The Scotch Whisky Association (SWA) has rejected pleas by MSPs, alcohol awareness charities and doctors to end their legal challenge to minimum unit pricing (MUP) after Scotland's highest civil court ruled that it was compatible with UK and European Union (EU) law.
Gavin Hewitt, chairman of the SWA, which launched the legal action with Comite Vins and spiritsEUROPE, said "this issue will eventually be considered in Luxembourg". Miles Beale, chief executive of Wine and Spirit Trade Association (WSTA), which supports the action, said the ruling "is just the first step in a long legal process".
The SWA and the other European wine and spirits producers argued that the law, passed at the Scottish Parliament last year, would restrict trade and insisted that this was unjustified even if it improved health and saved lives. They also said it will be ineffective in tackling alcohol misuse, will penalise responsible drinkers and damage the industry.
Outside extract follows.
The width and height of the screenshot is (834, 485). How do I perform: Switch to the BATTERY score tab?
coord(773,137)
They also argued that the Alcohol (Minimum Pricing) (Scotland) Act 2012 breached the Acts of Union, which created the UK, and the Scotland Act 1998, which created the Scottish Parliament.
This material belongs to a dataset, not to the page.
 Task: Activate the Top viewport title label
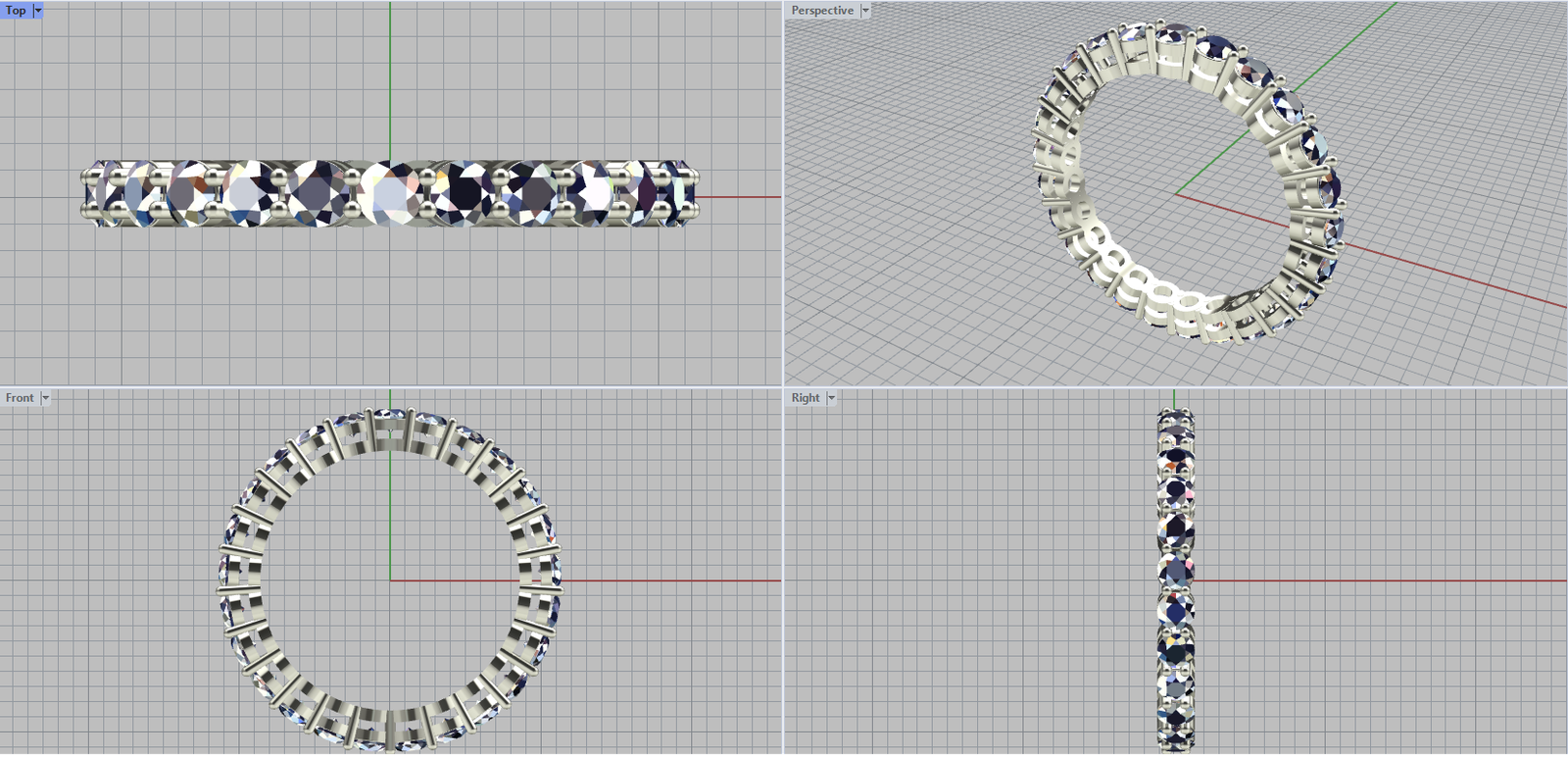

Judge Lord Doherty, sitting at the Court of Session in Edinburgh, said: "The court ruled that the Acts of Union were not an impediment to the MUP measures. The court also decided that the measures were not incompatible with EU law. It held that in so far as the measures had equivalent effect to quantitative restrictions on imports they were justified on the grounds of the protection of the life and health of humans."
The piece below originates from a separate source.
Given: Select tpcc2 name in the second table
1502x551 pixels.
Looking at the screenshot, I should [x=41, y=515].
Speaking at a press conference in the SWA's offices in Edinburgh, Mr Hewitt said: "I believe that since it is European law which is at issue, this issue will eventually be considered in Luxembourg.
"It was always possible that the judge could make a decision like this. We are disappointed. It's not an issue of shareholder value - it's an issue of the EU trading rules and the provisions of the European treaty. We believe it will be ruled illegal because European law indicates that because we've had the 30 years of judgments in the ECJ in Luxembourg which has ruled against MUP."
Mr Beale said: "While this decision is disappointing, it is just the first step in a long legal process. The SWA's decision to appeal is the right one and we support it. We are particularly concerned that the judge has failed to refer this matter to the ECJ. The European Commission and some 10 member states have expressed their concerns about the legality of MUP under EU law. MUP is an ineffective measure which will punish the majority of responsible drinkers through higher prices."
Scottish Government figures suggest a 50p minimum price per unit of alcohol would take the cost of a 70cl bottle of vodka to more than £13 while four cans of 9% lager would increase to at least £7.92.